_Work item_
No pictures belong in the copy. Reproduce exactly the lines beginning at the line containing "The width and" and continuing to the end of the entries below.

━━━━━ Records for this task

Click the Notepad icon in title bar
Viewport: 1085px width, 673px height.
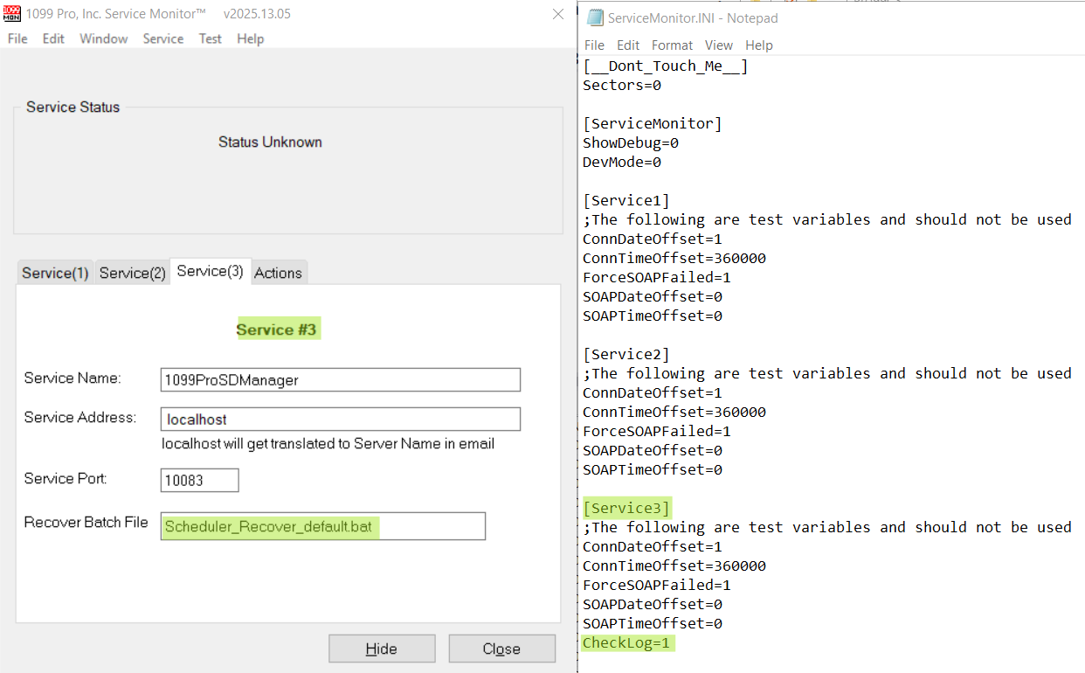(x=595, y=18)
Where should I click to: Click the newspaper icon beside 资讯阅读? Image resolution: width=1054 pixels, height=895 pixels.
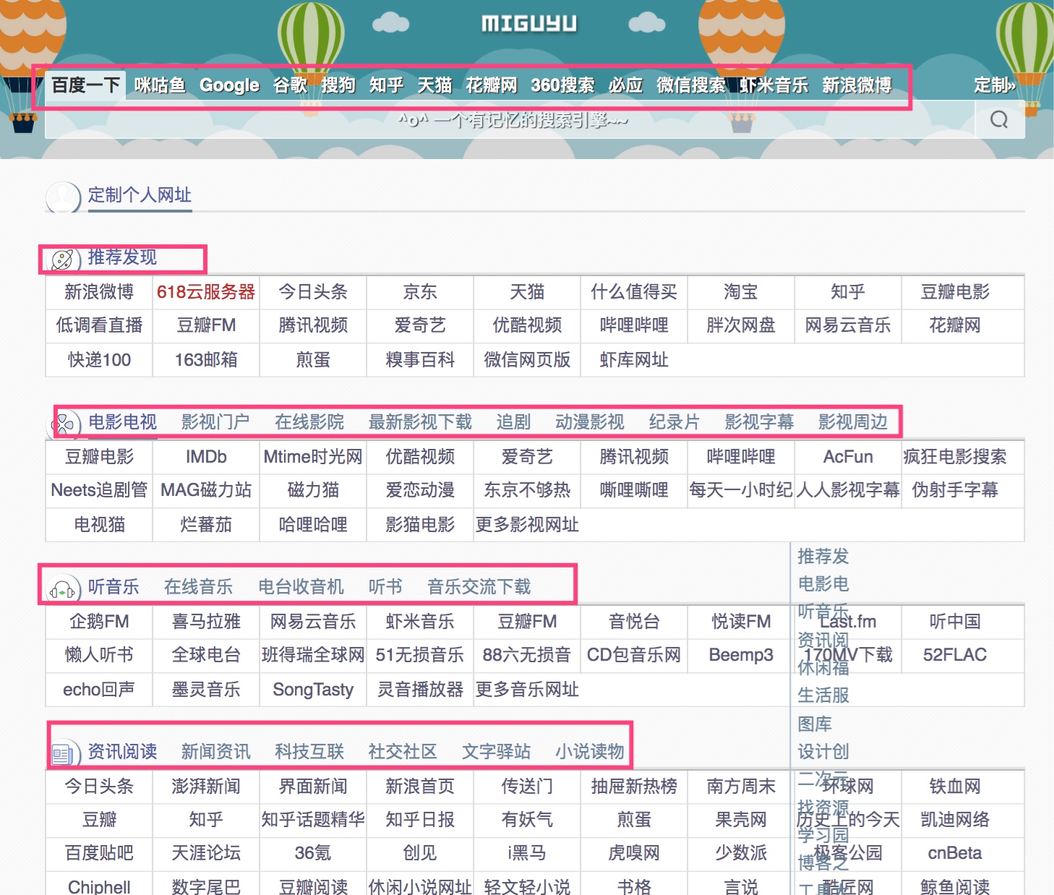point(63,755)
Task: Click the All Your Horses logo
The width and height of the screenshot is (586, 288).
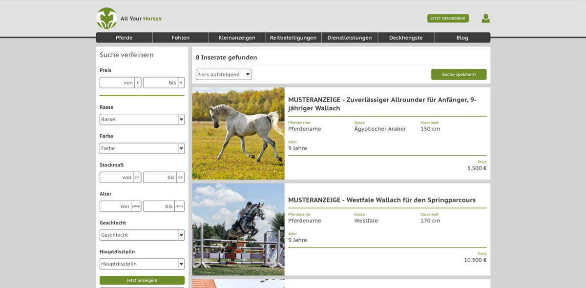Action: 128,19
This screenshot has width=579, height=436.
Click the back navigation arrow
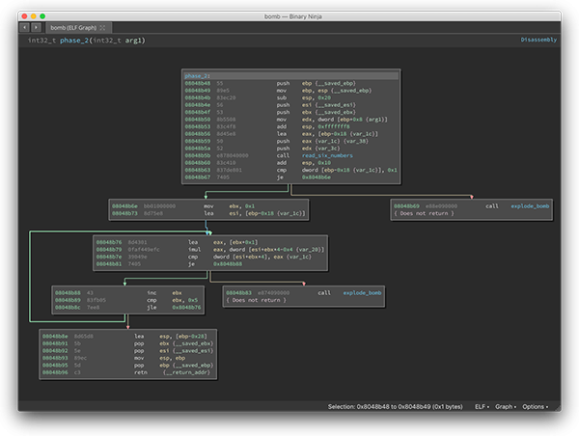pos(24,27)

━━━━━━━━━━

_Your solution_
The width and height of the screenshot is (586, 288).
Action: 128,19
This screenshot has width=579, height=436.
Click the back navigation arrow
pos(24,27)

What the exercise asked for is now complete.